# Moonroof Recall in 04 Maxima



## loscar (Mar 2, 2005)

I brought my car into the Dealer to do this service and...

The new moonroof leaked! They "fixed" it and it leaked again. I have been without my car for over a month. My seats got mold them and I insisted that all water damaged parts get replaced. I contacted Nissan North America Consumer Affairs, but they really haven't been able to help me much. I actually have not been able to speak to anyone there yet. 

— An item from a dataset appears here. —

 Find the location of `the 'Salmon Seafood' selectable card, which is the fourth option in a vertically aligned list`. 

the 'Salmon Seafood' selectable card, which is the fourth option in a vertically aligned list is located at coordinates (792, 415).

Has this happened to anybody else? Do you think I'm handling correctly?

Thanks. :hal:


----------



## luvdrivin (Mar 10, 2005)

loscar said:


> I brought my car into the Dealer to do this service and...
> 
> The new moonroof leaked! They "fixed" it and it leaked again. I have been without my car for over a month. My seats got mold them and I insisted that all water damaged parts get replaced. I contacted Nissan North America Consumer Affairs, but they really haven't been able to help me much. I actually have not been able to speak to anyone there yet.
> 
> ...


Call a lemon law attorney. I did that for my impala I had that had a leak in the trunk that they never could fix. There was mold in my trunk too. I didn't even bother calling Chevy or anything, I went straight to a lemon law attorney who said after 4 failed attempts, they'll take the case. They sent the demand to chevy and they didn't even argue. Just gave me ALL my money back, so I turned the car in. The car was 3 years old! Just save all your paper work.

Usually a LLA already has established relationships with the makers, so any demand is usually just met w/o much hassle.

Good luck, I know it sucks dude!


----------



## tdiggs (Mar 18, 2005)

I had mine replaced also. I have not had any problems. Sounds like the person that did it, didn't know what they were doing. Sorry, I love my 04 Maxima.


----------